Tous les marins de la Basse-Bretagne
Sont dégourdis comme des manch’s à balai…

On danse même quelquefois. Maurice Faivre, le 26 avril, nous donne le programme d’une de ces soirées nieuportaises : « Polkas et valses, avec intermèdes de chansons et de gigues américaines… Puis, continue-t-il, la nuit a entraîné les invités chez eux et je suis resté seul à « adapter » du Grieg. Il y a des fleurs dans le salon et le piano a le son un peu grêle du piano de Verlaine.
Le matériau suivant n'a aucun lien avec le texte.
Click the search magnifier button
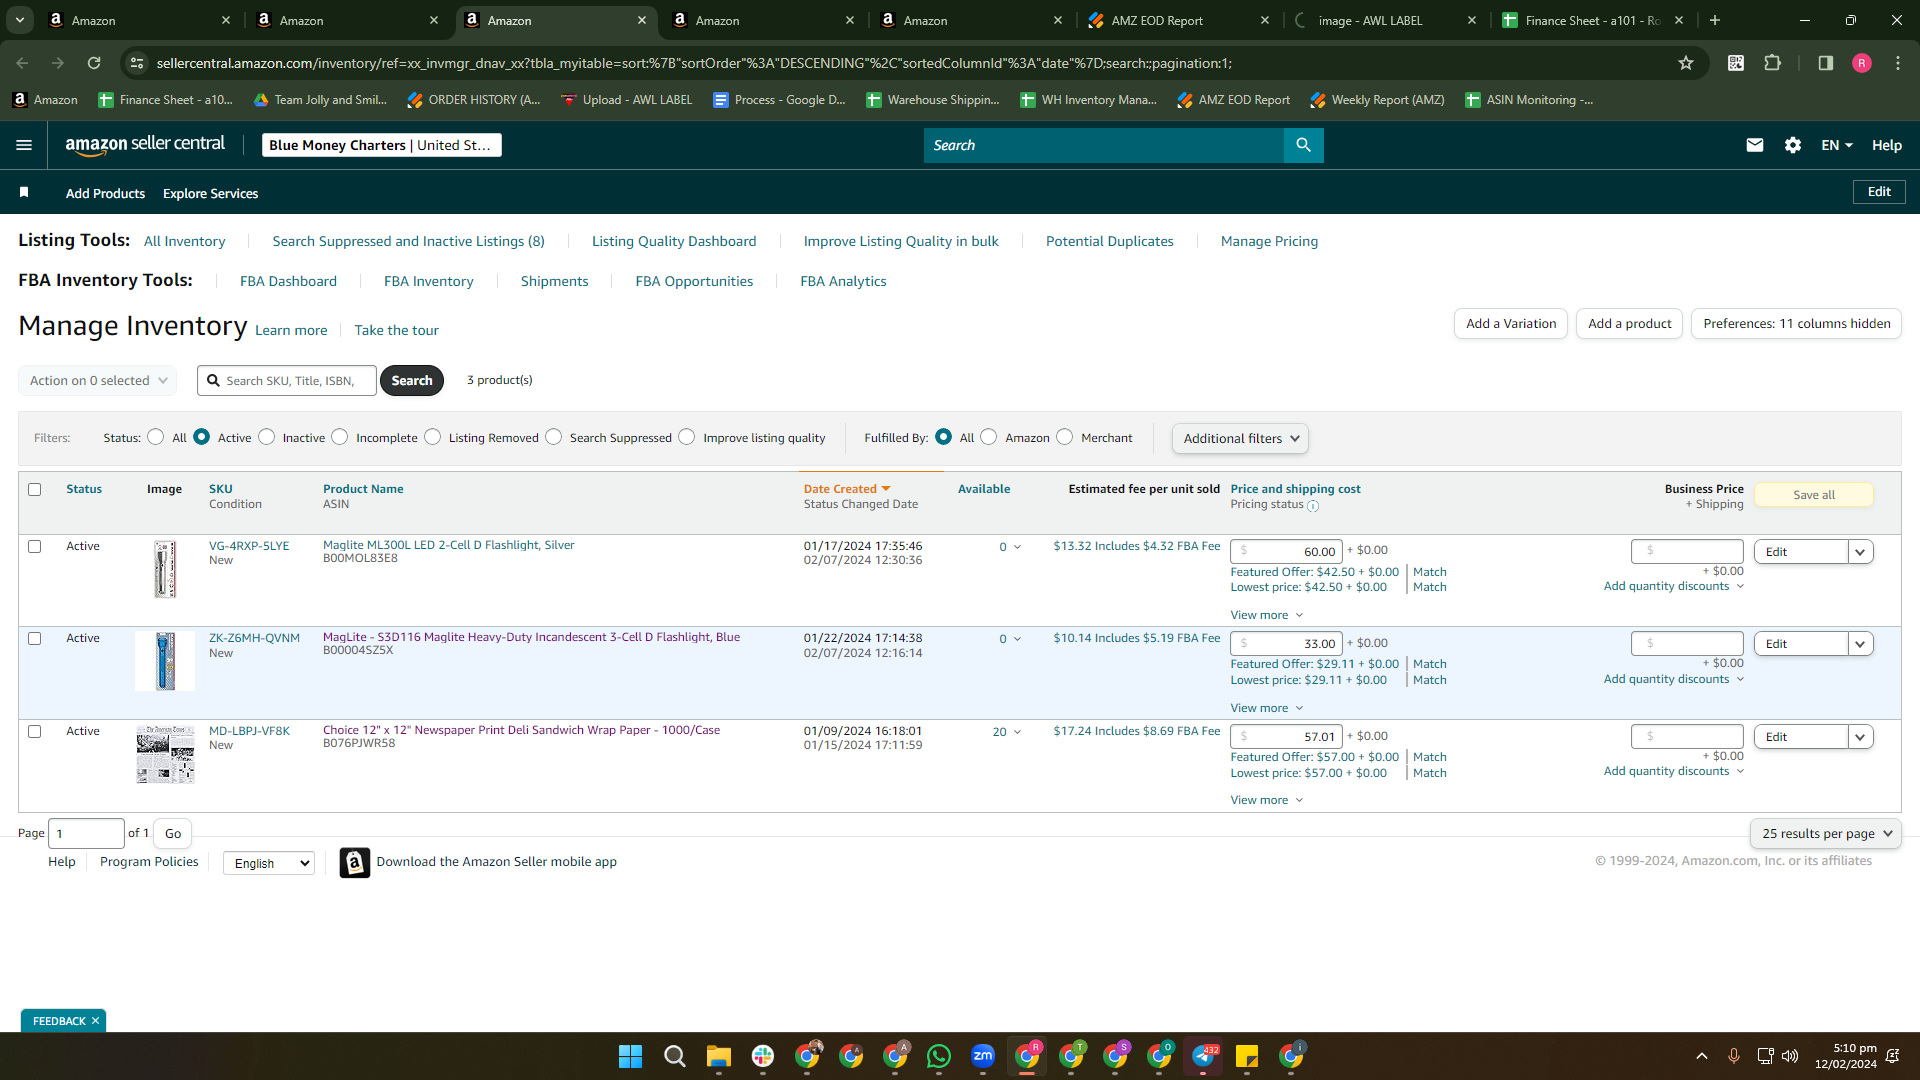Viewport: 1920px width, 1080px height. (1303, 145)
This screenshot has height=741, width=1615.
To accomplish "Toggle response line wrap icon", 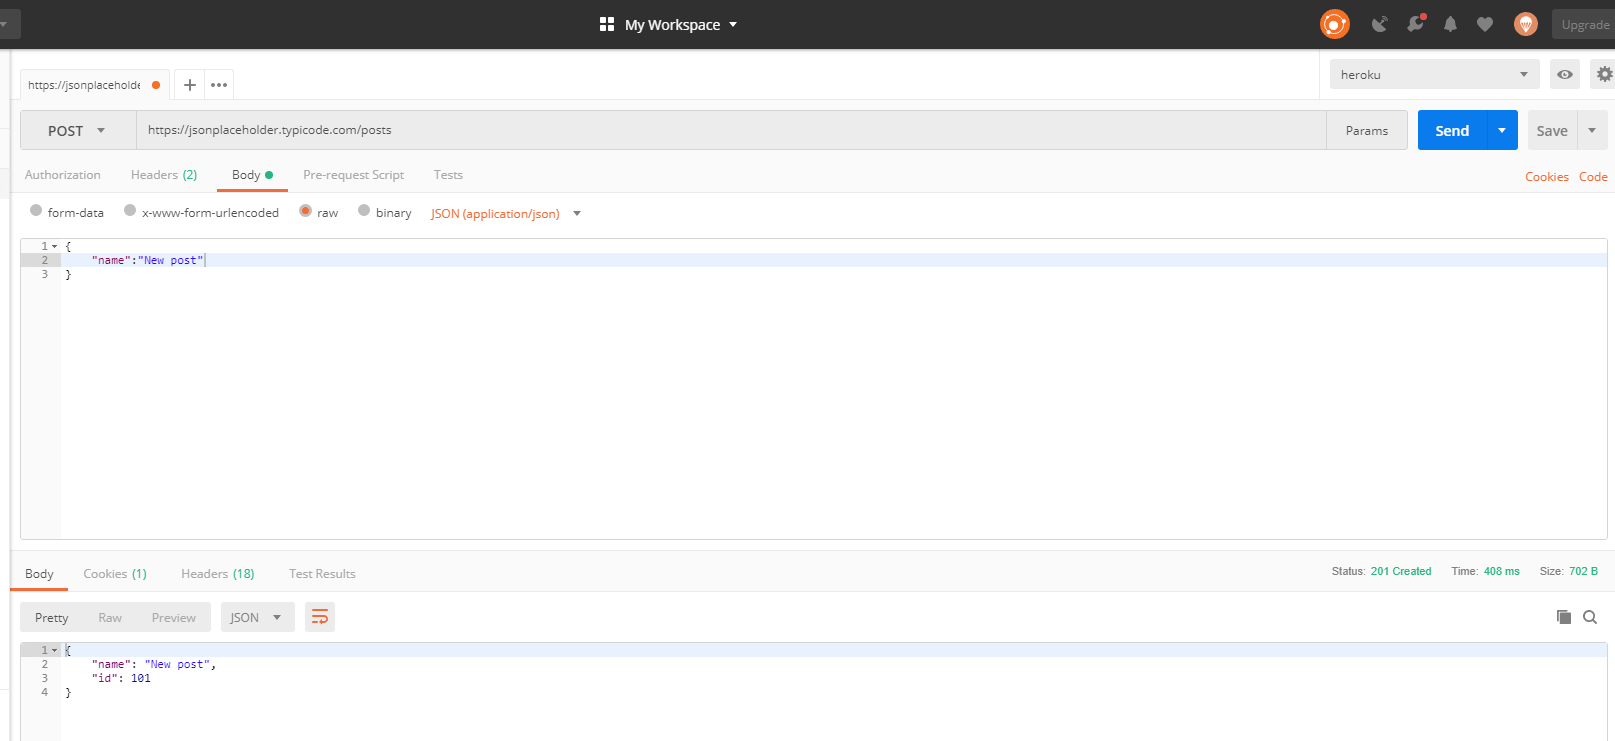I will tap(320, 617).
La fenêtre fermée laissait venir à moi le parfum des arbres mouillés, car il n’y a plus une vitre… Le bombardement est intense au Nord. »

Finale inattendue ! Ces bombardements de Nieuport par 420 et 220, ceux des tranchées de première et deuxième lignes par torpilles, shrapnells, grenades et autres projectiles de modèle perfectionné, où il faut faire une place à part au « saucisson » couplé de 90 centimètres, d’un effet foudroyant ; les répliques de notre propre artillerie et de l’artillerie anglaise de haute mer et sur chalands, renforcées en avril par une batterie neuve

  1. Personnification bretonne du carnaval.